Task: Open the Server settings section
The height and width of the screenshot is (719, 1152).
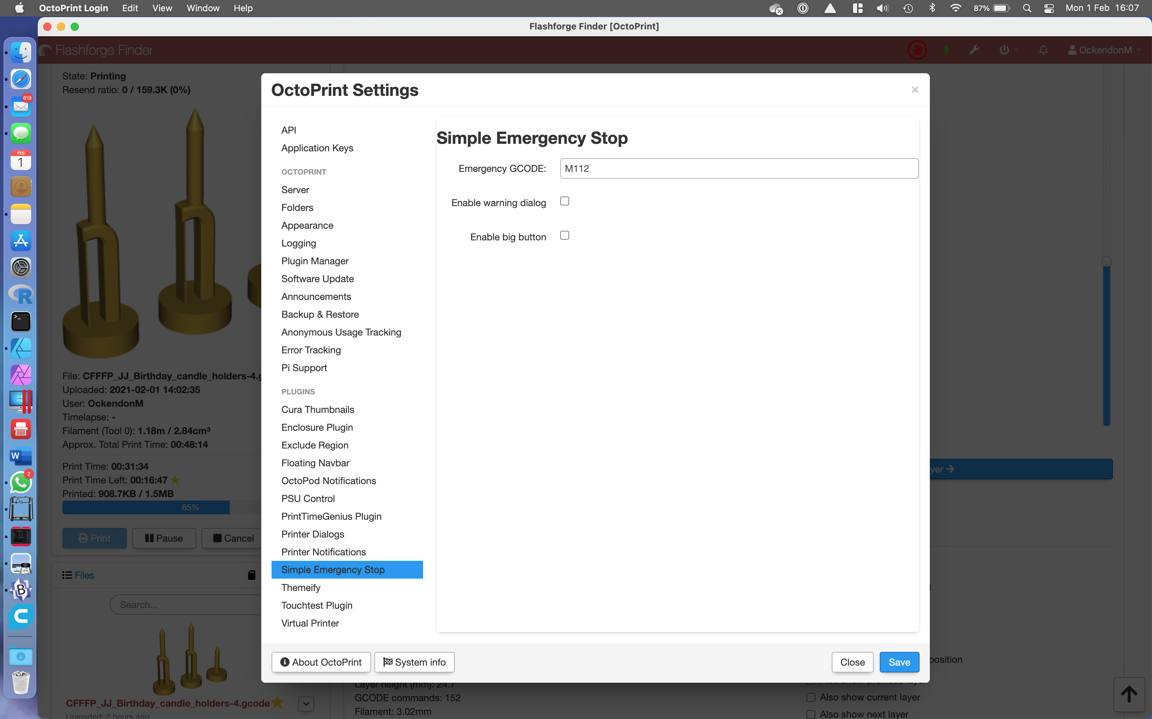Action: tap(295, 189)
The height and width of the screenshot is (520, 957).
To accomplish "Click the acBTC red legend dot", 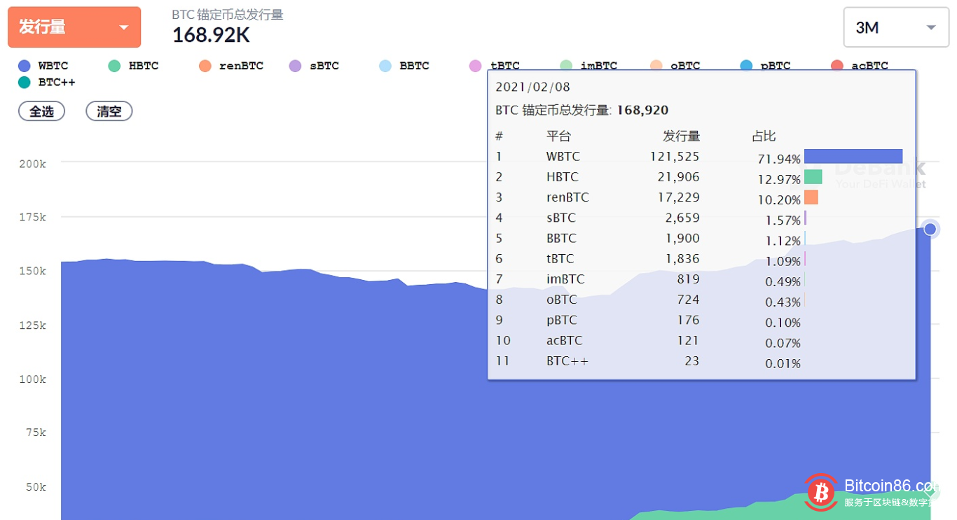I will pyautogui.click(x=836, y=65).
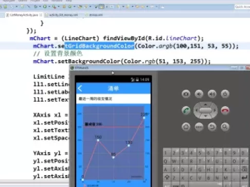Click the emulator power button
250x187 pixels.
coord(225,94)
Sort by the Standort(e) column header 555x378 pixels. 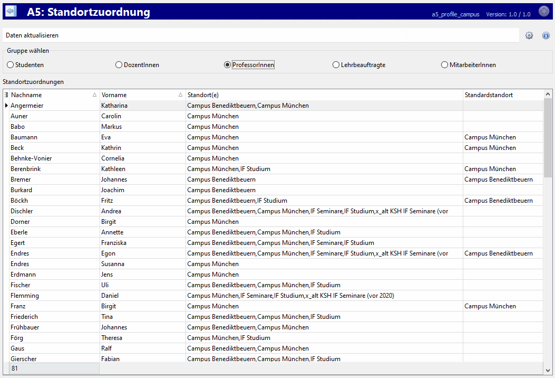tap(324, 95)
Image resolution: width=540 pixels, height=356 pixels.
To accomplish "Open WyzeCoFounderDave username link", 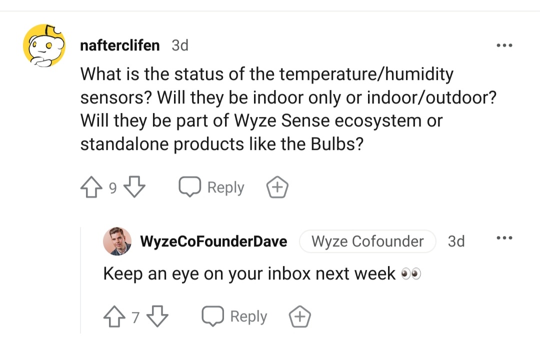I will [214, 242].
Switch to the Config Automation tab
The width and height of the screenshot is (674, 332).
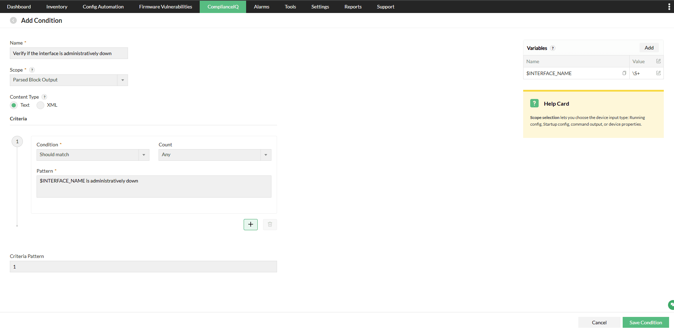pos(103,6)
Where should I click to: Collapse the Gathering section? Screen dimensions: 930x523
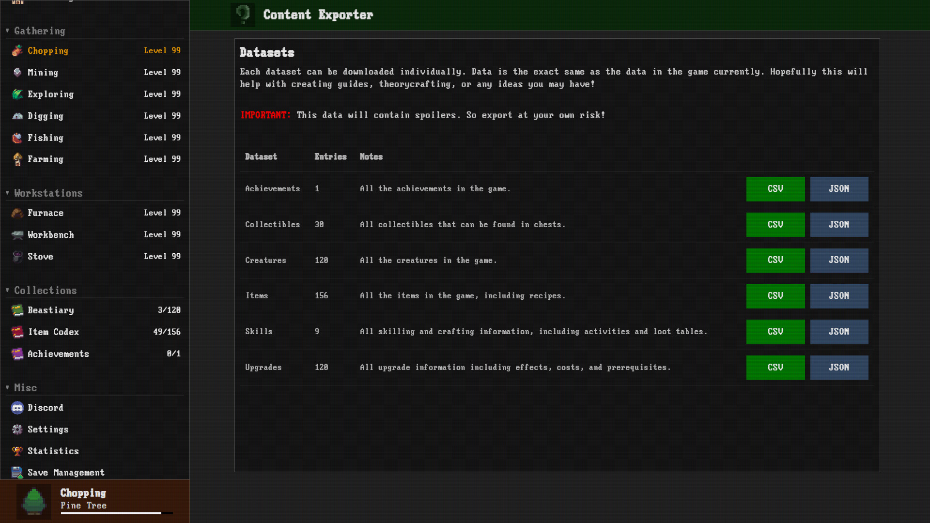pyautogui.click(x=8, y=31)
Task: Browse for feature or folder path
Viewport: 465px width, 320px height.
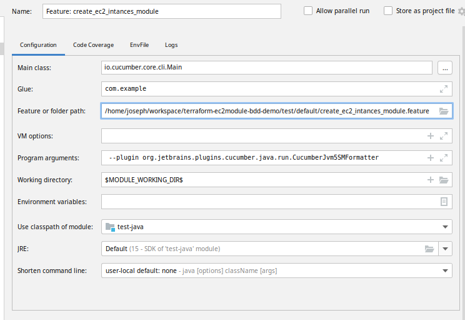Action: (444, 111)
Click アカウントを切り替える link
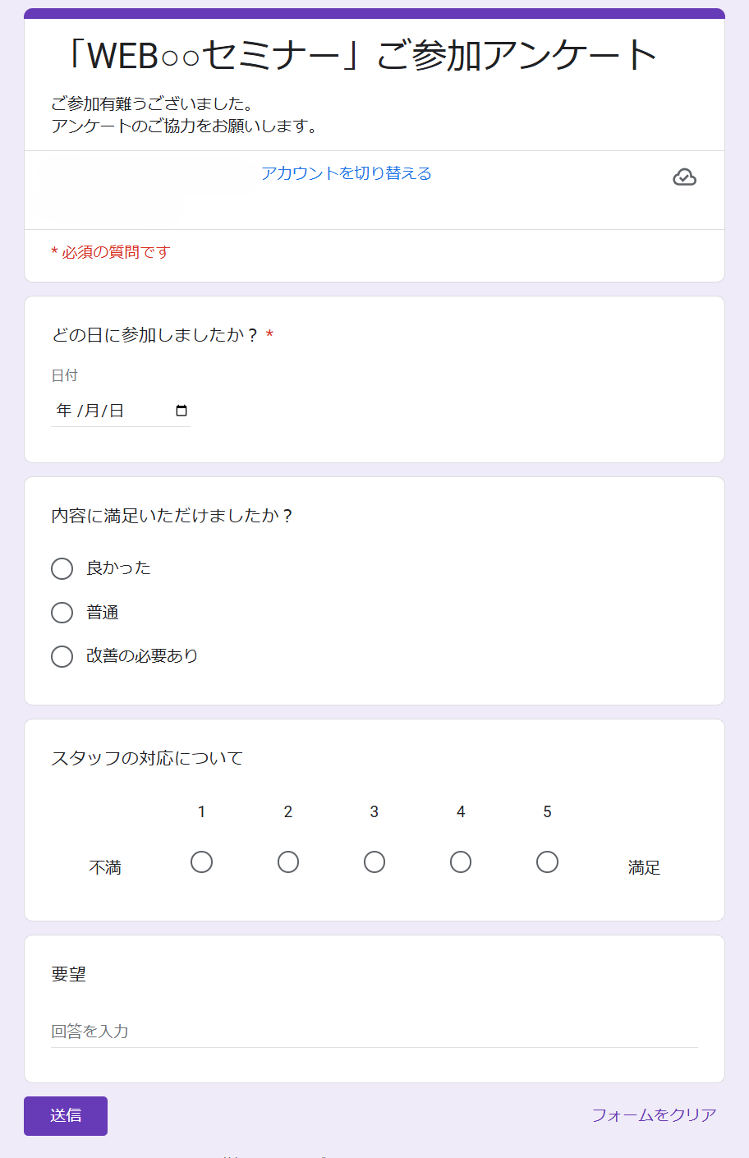This screenshot has height=1158, width=749. point(347,173)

* **Request**
Rewrite every line from the line with "Switch to the Config Automation tab" to the line with "Action: (444, 111)", both included, adding 28 to each coordinate in the answers and keeping the requests as well. Omit the pictures.

* **Output of the task**
Switch to the Config Automation tab
The width and height of the screenshot is (674, 332).
pos(131,34)
Where should I click to: Collapse the Gathering section? Screen dimensions: 930x523
pyautogui.click(x=36, y=59)
Task: Browse for feature or folder path
Viewport: 465px width, 320px height.
Action: (472, 139)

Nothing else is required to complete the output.